Merrill Moving Toward Single Managed Accounts Platform

As Merrill Lynch begins to roll out a new single platform for its managed accounts, the conversion will usher in a change that Lorna Sabbia, head of the firm’s Managed Solutions Group, has been hearing advisors request for 18 years.

That change will allow the firm’s 16,000 plus financial advisor force to use a single fee arrangement regardless of which of the firm’s platforms the client is invested in. Currently, there is a different fee structure for clients on the separately managed accounts platform, mutual fund wrap program, rep as portfolio manager program, rep as advisor program and unified managed account platform.

“This is something that the industry has struggled with for 18 years,” Sabbia said of the managed account platforms that date back to 1989 and have since evolved into five distinct platforms. “With this new innovation, we’re taking the opportunity to fix it.”

Now, instead of going to five different websites to find out how the client’s total portfolio is performing, advisors can turn to a single website.

The change also means that advisors can use one contract instead of five and can consolidate the reports generated from five to one, according to Sabbia.

The new platform will be available to a limited number of the firm’s advisors and their services staffs starting in September, accounting for up to 250 employees. Merrill Lynch is scheduled to begin a broader roll out of the consolidated platform later this year that will gradually expand to all of its 11 markets. The firm is giving all of its advisors until the end of 2015 to adopt the new platform, when it will sunset the five preceding platforms.

The biggest result of the change will be for advisors, Sabbia said, who often have to toggle the five platforms to complete the services requested by clients.

“I give a lot of credit to our advisors, because they continue to deliver a seamless experience to the client,” Sabbia said. “But advisors lose a lot of efficiency of their time because we’ve built in silos.”

Mary Mullin, a Boston-based financial advisor who has been with Merrill Lynch for 33 years, said the change has resulted in sighs of relief from her support staff, who eagerly anticipate starting to use the platform.

Mullin focuses on serving individual private clients, many of whom have $1 million or more in investable assets. This new platform will mean more transparency for clients, Mullin said, with just one fee schedule. Now, she said, advisors no longer have to manually calculate and combine fees for different platforms.

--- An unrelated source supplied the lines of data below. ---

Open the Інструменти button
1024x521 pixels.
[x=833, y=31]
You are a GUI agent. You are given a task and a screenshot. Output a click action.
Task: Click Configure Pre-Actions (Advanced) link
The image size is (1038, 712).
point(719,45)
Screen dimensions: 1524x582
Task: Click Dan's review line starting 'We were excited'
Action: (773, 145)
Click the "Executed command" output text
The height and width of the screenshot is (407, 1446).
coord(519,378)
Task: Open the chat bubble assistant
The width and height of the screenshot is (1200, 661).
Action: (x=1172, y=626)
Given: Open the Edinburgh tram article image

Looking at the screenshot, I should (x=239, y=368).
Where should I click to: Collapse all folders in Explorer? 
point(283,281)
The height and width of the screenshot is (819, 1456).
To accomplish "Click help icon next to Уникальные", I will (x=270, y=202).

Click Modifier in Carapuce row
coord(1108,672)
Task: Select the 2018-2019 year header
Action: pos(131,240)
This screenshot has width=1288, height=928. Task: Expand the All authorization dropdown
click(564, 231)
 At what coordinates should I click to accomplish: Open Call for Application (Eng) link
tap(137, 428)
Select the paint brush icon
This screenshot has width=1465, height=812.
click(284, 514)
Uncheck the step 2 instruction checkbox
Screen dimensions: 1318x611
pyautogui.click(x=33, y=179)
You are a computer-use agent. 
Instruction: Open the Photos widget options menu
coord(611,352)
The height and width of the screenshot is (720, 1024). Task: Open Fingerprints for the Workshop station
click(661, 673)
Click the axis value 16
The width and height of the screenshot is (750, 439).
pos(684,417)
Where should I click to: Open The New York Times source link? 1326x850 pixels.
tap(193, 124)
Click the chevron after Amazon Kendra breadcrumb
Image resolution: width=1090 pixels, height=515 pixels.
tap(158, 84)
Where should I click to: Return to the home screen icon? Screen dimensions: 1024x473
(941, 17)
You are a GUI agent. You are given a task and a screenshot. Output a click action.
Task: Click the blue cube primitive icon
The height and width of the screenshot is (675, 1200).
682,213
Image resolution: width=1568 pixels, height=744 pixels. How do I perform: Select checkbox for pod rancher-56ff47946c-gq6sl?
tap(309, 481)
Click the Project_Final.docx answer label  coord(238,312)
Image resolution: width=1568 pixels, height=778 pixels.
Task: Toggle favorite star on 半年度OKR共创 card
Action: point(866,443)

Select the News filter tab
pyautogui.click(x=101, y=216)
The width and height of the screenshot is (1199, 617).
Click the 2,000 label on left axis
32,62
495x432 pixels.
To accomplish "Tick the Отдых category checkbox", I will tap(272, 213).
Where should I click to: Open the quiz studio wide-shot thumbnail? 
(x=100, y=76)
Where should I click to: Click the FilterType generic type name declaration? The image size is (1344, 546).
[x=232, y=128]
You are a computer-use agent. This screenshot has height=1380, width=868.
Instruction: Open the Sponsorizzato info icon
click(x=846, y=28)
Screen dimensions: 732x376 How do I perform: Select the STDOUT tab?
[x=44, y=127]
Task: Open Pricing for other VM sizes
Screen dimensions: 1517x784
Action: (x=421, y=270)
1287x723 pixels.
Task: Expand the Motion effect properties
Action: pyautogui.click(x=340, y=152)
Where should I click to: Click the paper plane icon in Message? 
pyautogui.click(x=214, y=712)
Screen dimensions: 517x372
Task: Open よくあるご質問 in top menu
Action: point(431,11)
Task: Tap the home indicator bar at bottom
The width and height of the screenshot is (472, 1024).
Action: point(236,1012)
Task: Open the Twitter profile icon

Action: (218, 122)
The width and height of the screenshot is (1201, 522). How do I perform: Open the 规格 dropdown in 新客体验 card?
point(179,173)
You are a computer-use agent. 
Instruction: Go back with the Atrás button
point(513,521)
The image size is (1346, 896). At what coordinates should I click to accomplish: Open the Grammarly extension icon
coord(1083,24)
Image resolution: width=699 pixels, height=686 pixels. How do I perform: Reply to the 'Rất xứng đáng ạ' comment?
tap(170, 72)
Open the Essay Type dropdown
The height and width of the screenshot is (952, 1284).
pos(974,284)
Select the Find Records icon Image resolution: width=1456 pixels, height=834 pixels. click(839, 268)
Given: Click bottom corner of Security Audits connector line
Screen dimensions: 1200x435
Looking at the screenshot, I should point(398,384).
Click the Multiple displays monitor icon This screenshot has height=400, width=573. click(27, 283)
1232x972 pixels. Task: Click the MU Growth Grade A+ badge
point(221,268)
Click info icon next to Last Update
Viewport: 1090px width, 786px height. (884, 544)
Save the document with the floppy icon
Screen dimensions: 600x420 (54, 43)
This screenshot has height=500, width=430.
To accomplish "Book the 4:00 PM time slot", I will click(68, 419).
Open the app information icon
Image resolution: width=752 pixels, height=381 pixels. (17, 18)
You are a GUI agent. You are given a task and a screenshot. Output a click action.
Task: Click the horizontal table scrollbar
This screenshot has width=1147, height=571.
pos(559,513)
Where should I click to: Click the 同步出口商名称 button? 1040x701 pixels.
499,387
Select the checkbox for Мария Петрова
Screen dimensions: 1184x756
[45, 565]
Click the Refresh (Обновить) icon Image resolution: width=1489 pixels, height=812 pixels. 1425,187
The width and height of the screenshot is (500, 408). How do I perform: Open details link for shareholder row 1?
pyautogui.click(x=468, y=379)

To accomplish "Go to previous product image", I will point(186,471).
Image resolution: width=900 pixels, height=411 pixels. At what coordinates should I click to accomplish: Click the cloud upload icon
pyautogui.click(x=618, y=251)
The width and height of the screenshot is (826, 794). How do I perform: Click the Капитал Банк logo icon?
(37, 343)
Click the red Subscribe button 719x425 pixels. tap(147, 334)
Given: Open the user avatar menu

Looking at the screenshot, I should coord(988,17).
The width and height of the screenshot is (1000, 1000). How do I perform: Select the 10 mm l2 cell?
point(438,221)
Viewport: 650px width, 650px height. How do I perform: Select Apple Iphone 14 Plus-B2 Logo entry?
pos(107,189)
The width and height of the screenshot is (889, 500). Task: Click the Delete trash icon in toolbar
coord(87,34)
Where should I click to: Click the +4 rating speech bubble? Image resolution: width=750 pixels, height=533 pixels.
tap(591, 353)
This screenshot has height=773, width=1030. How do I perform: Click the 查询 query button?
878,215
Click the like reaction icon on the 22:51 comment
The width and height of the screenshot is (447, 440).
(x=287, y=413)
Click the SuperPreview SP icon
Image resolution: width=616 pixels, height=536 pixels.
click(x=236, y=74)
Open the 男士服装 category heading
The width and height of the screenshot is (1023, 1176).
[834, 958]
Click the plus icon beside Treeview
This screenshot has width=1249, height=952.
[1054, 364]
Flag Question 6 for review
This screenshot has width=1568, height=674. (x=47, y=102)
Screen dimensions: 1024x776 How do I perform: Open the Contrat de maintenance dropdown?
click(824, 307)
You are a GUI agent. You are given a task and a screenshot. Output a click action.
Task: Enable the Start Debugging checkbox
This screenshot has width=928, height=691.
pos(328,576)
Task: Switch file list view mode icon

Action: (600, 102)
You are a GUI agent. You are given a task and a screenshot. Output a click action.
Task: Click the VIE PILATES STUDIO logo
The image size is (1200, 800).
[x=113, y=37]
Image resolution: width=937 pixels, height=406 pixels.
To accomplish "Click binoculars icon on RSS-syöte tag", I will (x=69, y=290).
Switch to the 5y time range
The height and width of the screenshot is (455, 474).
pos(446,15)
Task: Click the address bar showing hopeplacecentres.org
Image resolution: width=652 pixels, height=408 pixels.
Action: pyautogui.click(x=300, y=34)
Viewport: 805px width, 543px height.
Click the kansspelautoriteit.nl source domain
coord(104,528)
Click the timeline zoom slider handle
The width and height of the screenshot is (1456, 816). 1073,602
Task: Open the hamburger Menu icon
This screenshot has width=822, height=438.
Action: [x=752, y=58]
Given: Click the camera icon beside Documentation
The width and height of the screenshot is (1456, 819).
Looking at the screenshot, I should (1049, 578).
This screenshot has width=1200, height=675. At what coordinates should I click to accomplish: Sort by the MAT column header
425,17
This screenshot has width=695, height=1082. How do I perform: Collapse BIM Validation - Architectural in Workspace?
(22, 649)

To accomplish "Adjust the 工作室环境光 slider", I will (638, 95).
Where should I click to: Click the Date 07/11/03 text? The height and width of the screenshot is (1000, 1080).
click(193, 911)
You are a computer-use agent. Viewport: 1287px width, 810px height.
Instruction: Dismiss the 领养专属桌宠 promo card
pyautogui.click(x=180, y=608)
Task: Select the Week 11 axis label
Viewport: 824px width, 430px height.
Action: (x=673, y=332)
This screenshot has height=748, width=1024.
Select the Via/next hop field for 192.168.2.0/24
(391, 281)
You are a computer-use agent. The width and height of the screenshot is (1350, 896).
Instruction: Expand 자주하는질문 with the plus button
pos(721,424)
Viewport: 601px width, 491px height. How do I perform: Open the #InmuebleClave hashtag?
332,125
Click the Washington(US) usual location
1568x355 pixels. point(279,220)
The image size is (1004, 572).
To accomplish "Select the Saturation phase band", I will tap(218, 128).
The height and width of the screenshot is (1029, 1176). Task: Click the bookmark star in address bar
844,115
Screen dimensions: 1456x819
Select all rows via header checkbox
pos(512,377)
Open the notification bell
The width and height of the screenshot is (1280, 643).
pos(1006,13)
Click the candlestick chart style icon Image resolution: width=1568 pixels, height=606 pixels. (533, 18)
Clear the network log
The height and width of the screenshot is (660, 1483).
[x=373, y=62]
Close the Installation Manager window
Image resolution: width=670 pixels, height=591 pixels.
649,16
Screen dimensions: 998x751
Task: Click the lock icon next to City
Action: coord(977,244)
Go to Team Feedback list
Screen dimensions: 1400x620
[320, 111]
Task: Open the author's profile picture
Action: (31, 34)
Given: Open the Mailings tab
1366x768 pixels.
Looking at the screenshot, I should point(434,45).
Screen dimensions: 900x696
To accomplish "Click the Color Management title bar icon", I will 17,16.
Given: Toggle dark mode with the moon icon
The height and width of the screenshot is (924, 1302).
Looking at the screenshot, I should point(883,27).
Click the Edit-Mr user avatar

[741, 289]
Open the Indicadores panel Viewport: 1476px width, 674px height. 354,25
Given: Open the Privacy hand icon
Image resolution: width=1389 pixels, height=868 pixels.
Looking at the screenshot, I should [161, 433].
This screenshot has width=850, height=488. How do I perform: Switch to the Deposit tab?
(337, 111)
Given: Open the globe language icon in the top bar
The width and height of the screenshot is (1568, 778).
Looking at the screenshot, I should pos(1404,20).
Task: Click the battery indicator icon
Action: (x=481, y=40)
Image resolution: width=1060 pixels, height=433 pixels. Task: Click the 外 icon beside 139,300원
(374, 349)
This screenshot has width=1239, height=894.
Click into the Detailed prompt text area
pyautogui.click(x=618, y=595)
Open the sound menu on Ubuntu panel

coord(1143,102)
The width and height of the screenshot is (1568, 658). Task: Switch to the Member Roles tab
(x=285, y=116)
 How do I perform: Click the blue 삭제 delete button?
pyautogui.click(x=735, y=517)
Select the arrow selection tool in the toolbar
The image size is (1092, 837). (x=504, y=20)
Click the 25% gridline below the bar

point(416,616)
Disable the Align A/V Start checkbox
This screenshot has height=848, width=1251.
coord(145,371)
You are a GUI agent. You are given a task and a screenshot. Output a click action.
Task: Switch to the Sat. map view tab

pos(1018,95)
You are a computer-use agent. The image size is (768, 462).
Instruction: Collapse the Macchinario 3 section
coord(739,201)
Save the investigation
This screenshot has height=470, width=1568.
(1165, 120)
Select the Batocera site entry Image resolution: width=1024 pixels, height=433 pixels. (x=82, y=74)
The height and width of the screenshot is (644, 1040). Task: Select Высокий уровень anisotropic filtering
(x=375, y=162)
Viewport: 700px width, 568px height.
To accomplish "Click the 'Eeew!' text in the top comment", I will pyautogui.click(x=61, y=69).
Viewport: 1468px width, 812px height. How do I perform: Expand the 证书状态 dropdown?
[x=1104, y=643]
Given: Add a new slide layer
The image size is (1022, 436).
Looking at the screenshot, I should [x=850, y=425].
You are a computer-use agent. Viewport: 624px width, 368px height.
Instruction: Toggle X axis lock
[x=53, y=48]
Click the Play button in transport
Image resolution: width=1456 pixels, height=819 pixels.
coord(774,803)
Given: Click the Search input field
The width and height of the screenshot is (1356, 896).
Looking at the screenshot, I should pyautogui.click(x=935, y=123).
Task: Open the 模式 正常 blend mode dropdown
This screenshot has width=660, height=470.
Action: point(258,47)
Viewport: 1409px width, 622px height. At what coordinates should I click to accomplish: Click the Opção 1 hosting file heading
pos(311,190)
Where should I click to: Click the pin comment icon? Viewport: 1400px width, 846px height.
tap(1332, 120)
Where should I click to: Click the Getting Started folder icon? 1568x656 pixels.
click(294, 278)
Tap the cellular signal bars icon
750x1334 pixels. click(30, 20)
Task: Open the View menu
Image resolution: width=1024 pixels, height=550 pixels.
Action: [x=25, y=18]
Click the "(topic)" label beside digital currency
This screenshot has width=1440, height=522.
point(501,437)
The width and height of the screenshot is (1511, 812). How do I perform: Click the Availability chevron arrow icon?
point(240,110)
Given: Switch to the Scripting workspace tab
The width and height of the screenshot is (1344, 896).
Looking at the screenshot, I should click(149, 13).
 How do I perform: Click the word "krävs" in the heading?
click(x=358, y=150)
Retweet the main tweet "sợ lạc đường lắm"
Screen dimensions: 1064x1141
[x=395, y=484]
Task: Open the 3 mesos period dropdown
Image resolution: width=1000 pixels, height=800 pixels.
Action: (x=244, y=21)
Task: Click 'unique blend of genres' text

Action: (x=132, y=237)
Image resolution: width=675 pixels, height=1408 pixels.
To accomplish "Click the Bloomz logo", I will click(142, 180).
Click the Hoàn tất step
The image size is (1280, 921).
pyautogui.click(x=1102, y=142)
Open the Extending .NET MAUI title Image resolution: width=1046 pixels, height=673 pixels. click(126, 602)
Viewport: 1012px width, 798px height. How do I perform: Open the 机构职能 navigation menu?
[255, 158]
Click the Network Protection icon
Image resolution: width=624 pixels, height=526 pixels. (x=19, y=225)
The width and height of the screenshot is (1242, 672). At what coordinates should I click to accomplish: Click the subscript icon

Mullin, who was involved with giving feedback to the firm as they developed the platform, said she looks forward to it making her work easier and more streamlined.

“What it’s going to do is make everything more simple for the client,” said Mullin. It also gives advisors “the ability for us to be a little more nimble to make the right changes for the client portfolio without having to repaper everything. It’s going to give us a lot of flexibility to be tactical with a client when we need to.”

Merrill Lynch is prepared to continue to modify the platform as advisors identify what they want added to it or what they see missing, Sabbia said. The important thing about the initiative is that it addresses an industry-wide issue in which multiple separate platforms have evolved over time, and consolidating the data from them all is expensive and difficult. Merrill Lynch is spending more than $!00 million on this consolidation project.

“The reason why not everyone is doing them is it’s hard to do. You literally have to open up every decision you’ve ever made going back to 1989, redebate it under this regulatory environment, and land the plane That’s half of it,” Sabbia said. “The other half of it is you need a ton of money to do it.”